Welcome to WebmasterWorld Guest from 54.225.32.164

Forum Moderators: mademetop

Message Too Old, No Replies

Tricky Robot.txt issue

Only want the home page crawled.

     
12:47 am on Jun 24, 2010 (gmt 0)

Senior Member from CA 

WebmasterWorld Senior Member 10+ Year Member

joined:Nov 12, 2003
posts:1100
votes: 5


Due to duplicate content issues, we only want the home page crawled

eg. www.example.com

What would the robot.txt file look like just to index the home page URI, with no file extensions and no other files.

I have found no information on how to do this.
1:05 am on June 24, 2010 (gmt 0)

Senior Member from US 

WebmasterWorld Senior Member tangor is a WebmasterWorld Top Contributor of All Time 10+ Year Member Top Contributors Of The Month

joined:Nov 29, 2005
posts:8455
votes: 651


Does your home page have links to other pages?
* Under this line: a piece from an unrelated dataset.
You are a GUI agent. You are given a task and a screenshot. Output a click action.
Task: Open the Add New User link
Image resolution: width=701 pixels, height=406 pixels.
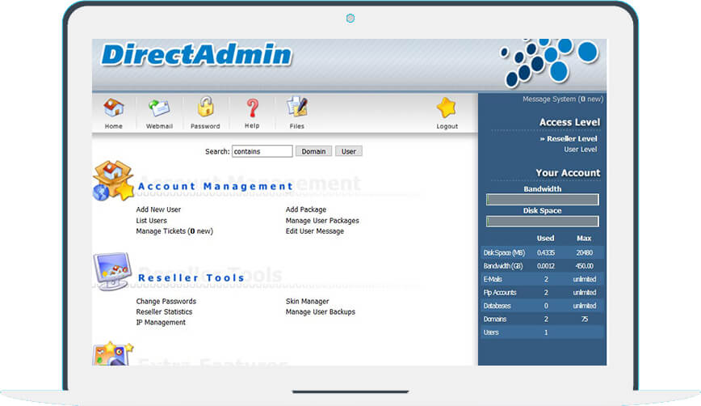[158, 209]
If so consider all of that indexed, too... and if you don't want that, then noindex,nofollow those links, then prepare to include in robots.txt every folder/file on your site...

Per the desire above this does not seem to be a robots.txt issue...
2:29 am on June 24, 2010 (gmt 0)

Senior Member

WebmasterWorld Senior Member jdmorgan is a WebmasterWorld Top Contributor of All Time 10+ Year Member

joined:Mar 31, 2002
posts:25430
votes: 0


> then prepare to include in robots.txt every folder/file on your site...

That's not really necessary. Although the universally-supported original Standard for Robot Exclusion defines only the "Disallow" directive, you could disallow fetching of all pages except the home page using 26 Disallows -- or possibly 36, or a few more than that, because robots.txt uses prefix-matching.

So, 26 lines like
 Disallow: /a
Disallow: /b
.
.
.
Disallow: /y
Disallow: /z

would disallow all resources whose URL-paths begin with a-z. And if you use numbers and a few non-encoded punctuation marks as initial characters, you could disallow those as well.

Jim
3:57 am on June 24, 2010 (gmt 0)

Senior Member from US 

WebmasterWorld Senior Member tangor is a WebmasterWorld Top Contributor of All Time 10+ Year Member Top Contributors Of The Month

joined:Nov 29, 2005
posts:8455
votes: 651


Jim, as always, you remain a treasure in knowledge. Still maintain that if Index Page is scanned whatever is linked from that page (which makes the index page WORK) will appear in the serps. We know the gorg gets EVERYTHING, even if disallowed, y and b do the same.
9:57 am on June 24, 2010 (gmt 0)

Administrator

WebmasterWorld Administrator phranque is a WebmasterWorld Top Contributor of All Time 10+ Year Member Top Contributors Of The Month

joined:Aug 10, 2004
posts:11388
votes: 156


note that robots.txt is intended to exclude robots from crawling a page.
if a url is discovered through internal linking from your home page or an inbound link, that url will be indexed without the content being crawled.
if you prefer that neither the url nor the content be indexed, you must allow crawling of that content so that it can see either:
- the robots noindex meta tag you have placed in the <head> of your HTML document.
- the X-Robots-Tag HTTP header with a noindex value that is returned with the requested resource.

to index the home page URI, with no file extensions and no other files.

nothing in the robots exclusion protocol will canonicalize your home page url or rewrite to an extensionless url, if that's what your are asking.